The Japanese word “Kaizen” has become more a philosophy than a simple word. It means focus on continuous improvement all the time. Instead of big initiatives and dramatic transformations, we try to change something small every day and become better and better. In every Agile methodology, we talk about how we can build better products and how we can be more efficient, which normally translates into better and cheaper products.
Just to illustrate, let’s pick Scrum, one of the most famous Agile frameworks. At the end of each Sprint, the team will do a Sprint Review and a Sprint Retrospective. These two ceremonies – yes, that’s how they’re called! – are the Kaizen moment.
The Sprint Review is the moment when we look and the product we built in the Sprint and try to see if there’s a way to improve it.

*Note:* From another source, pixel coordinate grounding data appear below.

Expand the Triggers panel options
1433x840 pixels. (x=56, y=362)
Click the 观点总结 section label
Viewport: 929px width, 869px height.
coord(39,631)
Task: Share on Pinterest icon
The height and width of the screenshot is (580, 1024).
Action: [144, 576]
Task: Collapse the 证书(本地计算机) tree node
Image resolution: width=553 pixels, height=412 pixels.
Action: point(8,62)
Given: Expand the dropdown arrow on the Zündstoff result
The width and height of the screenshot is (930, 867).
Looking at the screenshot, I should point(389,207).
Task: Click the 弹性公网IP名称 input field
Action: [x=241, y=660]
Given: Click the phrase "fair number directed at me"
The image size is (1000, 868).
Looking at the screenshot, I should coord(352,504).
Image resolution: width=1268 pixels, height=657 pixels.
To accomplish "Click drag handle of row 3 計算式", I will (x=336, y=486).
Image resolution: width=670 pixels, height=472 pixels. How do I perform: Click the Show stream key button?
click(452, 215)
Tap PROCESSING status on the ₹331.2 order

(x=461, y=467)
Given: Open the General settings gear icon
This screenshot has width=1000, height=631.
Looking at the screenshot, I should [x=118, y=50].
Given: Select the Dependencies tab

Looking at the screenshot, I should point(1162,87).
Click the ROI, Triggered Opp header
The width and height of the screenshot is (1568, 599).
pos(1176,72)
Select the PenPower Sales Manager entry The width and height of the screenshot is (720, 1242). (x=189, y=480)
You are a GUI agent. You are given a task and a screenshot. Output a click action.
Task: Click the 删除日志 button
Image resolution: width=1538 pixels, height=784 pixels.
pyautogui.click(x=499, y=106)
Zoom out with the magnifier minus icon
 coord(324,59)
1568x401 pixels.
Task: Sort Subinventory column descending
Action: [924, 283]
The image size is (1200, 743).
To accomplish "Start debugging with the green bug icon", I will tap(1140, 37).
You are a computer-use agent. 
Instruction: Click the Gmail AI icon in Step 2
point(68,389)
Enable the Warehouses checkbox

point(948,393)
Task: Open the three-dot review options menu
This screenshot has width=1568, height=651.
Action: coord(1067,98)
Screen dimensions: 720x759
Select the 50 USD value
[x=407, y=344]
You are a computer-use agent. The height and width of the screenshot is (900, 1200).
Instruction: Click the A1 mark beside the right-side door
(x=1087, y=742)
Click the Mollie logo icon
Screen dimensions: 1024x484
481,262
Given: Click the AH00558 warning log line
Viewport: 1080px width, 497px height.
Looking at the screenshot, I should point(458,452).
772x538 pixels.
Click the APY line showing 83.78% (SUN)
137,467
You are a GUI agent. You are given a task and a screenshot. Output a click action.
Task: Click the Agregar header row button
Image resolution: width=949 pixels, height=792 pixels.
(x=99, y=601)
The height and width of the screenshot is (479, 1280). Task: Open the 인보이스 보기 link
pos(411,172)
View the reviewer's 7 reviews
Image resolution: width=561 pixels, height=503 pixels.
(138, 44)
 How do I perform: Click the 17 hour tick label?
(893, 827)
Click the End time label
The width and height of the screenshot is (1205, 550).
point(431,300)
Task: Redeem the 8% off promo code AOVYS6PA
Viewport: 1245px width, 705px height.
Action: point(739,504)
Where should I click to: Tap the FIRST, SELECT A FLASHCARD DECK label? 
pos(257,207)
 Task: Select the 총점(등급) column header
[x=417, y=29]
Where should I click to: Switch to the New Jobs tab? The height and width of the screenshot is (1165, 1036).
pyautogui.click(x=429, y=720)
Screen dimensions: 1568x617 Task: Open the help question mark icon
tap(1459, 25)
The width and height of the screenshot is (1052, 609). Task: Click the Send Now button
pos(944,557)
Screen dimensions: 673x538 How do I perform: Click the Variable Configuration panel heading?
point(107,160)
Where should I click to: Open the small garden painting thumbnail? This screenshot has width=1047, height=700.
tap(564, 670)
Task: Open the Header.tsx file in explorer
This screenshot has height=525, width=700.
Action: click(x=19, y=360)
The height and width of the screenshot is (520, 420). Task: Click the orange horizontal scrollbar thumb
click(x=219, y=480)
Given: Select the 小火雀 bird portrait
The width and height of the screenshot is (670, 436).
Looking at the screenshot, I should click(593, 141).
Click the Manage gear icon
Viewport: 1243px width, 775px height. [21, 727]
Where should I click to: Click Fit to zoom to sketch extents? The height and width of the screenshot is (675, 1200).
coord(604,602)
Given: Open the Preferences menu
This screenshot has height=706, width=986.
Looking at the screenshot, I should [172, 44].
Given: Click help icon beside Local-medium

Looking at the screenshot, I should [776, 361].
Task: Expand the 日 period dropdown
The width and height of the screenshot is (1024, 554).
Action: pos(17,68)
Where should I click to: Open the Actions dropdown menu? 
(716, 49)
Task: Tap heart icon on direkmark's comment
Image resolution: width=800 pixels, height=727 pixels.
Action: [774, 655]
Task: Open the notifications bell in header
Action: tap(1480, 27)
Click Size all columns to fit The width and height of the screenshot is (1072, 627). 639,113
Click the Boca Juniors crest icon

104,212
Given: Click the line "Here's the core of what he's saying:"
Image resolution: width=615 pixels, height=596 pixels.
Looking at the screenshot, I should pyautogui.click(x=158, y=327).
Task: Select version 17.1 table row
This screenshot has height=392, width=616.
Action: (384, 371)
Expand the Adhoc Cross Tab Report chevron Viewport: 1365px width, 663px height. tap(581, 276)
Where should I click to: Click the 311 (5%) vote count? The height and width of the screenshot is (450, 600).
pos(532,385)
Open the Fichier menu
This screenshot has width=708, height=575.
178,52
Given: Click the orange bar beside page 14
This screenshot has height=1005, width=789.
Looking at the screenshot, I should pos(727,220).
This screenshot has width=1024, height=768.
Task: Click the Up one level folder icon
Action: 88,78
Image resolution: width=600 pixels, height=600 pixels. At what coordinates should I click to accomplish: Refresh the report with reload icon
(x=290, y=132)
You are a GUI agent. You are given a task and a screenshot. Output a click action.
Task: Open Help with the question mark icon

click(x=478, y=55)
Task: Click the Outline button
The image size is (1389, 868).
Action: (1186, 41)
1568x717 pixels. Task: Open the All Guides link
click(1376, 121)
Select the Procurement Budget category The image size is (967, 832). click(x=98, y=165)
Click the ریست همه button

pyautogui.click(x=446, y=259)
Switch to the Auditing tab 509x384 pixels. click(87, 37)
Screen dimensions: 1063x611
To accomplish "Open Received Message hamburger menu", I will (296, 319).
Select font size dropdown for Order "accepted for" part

And to do that, we do a demonstration in front of real end customers. We are showing them the product hoping that they will get inspired and give us more ideas about what new features we can add to the product. So, with this we are trying to improve the product.
The Sprint Retrospective on the other hand, aims at improving the processes. The team gets together and tries to identify things that can be done differently, tools that can make them more productive, processes which could be optimised, time that can be saved. Implementing these ideas normally leads to better processes, more results per Sprint, so a more efficient team.
In the end, the Kaizen philosophy is quite clear and simple. It doesn’t really matter what you do and how you do it, just give yourself some time to reflect and improve it. That’s why we say that in Agile the only relevant competition is yourself a Sprint ago. If people truly embrace the Agile values they will do this naturally with no pressure from the outside. They understand that by improving the product they are building and the processes they are using, they have a tremendous added value which makes them reliable partners for their customers. In conclusion, doing Agile is not really that hard. But it requires a good understanding of a few things like the ones we’ve covered here.
Once these concepts are clear, accepted and shared, doing Agile becomes just a formality. Or just plain common sense!